Update notes for training on A10/V100 (#94)

srowen · web-flow · commit 3ecb8d9556e8 · 2023-04-16T20:25:47.000-07:00
This is a quick pass as simplistic tweaks needed to train the smaller Dolly sizes on A10 or V100 instance types
diff --git a/README.md b/README.md
@@ -76,20 +76,21 @@ instruct_pipeline = pipeline(model="databricks/dolly-v2-12b", torch_dtype=torch.
 
 ## Getting Started with Training
 
-The following instructions refer to Dolly v1 and still need to be updated for v2 training.
-
 * Add the `dolly` repo to Databricks (under Repos click Add Repo, enter `https://github.com/databrickslabs/dolly.git`, then click Create Repo).
 * Start a `12.2 LTS ML (includes Apache Spark 3.3.2, GPU, Scala 2.12)` single-node cluster with node type having 8 A100 GPUs (e.g. `Standard_ND96asr_v4` or `p4d.24xlarge`). Note that these instance types may not be available in all regions, or may be difficult to provision. In Databricks, note that you must select the GPU runtime first, and unselect "Use Photon", for these instance types to appear (where supported).
 * Open the `train_dolly` notebook in the Repo (which is the `train_dolly.py` file in the Github `dolly` repo), attach to your GPU cluster, and run all cells.  When training finishes, the notebook will save the model under `/dbfs/dolly_training`.
═══
◆ **Problems to work on**
A: Do these statements agree with the update notes? For each, answer yes or no and quote the words from the update notes that decide it.
(i) The training cluster should use a node type with 8 A100 GPUs.
(ii) The suggested instance types are available in every region.
(iii) After training, the model is saved under `/dbfs/dolly_training`.
B: Please explain, in one to three sentences, why the update notes say to select the GPU runtime first and unselect "Use Photon" in Databricks.
C: Answer these questions from the update notes:
(i) Which instance types are the tweaks in this commit meant to allow training on?
(ii) What URL is entered when adding the repo to Databricks?
(iii) Which notebook is opened and run to do the training?

◆ **Source information**
═══
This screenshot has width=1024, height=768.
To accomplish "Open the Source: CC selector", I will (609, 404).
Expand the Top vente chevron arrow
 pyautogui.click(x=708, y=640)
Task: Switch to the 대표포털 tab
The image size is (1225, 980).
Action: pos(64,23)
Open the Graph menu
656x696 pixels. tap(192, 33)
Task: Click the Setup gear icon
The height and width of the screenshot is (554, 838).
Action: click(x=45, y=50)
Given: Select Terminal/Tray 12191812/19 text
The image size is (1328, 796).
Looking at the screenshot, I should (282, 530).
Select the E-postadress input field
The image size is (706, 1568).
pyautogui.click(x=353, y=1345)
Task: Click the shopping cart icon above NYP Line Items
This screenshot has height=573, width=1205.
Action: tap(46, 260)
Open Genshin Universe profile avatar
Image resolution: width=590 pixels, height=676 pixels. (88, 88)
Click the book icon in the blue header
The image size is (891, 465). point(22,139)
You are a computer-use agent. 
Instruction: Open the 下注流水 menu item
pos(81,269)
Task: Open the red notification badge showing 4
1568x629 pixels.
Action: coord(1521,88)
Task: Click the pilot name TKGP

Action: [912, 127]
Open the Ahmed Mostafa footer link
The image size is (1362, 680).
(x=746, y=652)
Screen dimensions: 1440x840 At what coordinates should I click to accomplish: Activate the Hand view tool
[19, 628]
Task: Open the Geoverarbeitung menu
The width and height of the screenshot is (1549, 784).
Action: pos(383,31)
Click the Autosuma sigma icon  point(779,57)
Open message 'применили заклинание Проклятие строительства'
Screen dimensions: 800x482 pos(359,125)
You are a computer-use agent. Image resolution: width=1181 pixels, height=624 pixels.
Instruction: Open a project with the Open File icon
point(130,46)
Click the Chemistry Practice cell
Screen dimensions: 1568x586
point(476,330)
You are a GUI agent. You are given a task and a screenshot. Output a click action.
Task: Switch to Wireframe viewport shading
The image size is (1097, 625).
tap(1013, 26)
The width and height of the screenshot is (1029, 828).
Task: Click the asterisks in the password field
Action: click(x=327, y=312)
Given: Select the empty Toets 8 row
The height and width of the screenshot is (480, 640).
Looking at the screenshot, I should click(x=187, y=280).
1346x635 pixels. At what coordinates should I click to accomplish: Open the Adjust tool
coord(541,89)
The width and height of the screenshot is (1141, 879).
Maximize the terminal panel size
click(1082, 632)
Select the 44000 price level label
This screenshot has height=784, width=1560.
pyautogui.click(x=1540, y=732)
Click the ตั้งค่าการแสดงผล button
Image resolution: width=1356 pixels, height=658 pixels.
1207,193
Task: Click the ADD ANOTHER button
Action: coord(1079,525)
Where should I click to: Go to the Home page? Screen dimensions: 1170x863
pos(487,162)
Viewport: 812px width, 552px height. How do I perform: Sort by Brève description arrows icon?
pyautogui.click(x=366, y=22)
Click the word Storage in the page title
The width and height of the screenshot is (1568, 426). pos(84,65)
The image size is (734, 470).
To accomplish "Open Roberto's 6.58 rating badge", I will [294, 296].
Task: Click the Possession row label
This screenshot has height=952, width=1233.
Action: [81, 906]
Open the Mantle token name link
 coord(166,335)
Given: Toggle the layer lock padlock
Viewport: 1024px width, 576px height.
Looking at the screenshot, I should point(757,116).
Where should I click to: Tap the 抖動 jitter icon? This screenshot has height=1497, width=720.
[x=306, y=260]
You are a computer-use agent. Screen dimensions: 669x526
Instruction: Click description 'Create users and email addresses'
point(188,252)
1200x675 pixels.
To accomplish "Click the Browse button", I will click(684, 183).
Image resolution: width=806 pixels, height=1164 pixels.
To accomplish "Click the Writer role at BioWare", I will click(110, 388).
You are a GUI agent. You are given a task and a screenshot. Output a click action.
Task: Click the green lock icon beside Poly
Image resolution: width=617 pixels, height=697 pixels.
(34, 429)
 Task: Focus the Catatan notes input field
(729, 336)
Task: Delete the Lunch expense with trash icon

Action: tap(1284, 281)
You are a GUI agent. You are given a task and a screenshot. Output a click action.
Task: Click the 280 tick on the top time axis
═══
◆ **Solution list**
A:
(i) Yes: "node type having 8 A100 GPUs"
(ii) No: "these instance types may not be available in all regions"
(iii) Yes: "When training finishes, the notebook will save the model under `/dbfs/dolly_training`"

B: The GPU runtime must be selected first and "Use Photon" unselected so that the listed instance types appear as options. This holds only where those instance types are supported.

C:
(i) A10 or V100 instance types.
(ii) `https://github.com/databrickslabs/dolly.git`
(iii) The `train_dolly` notebook.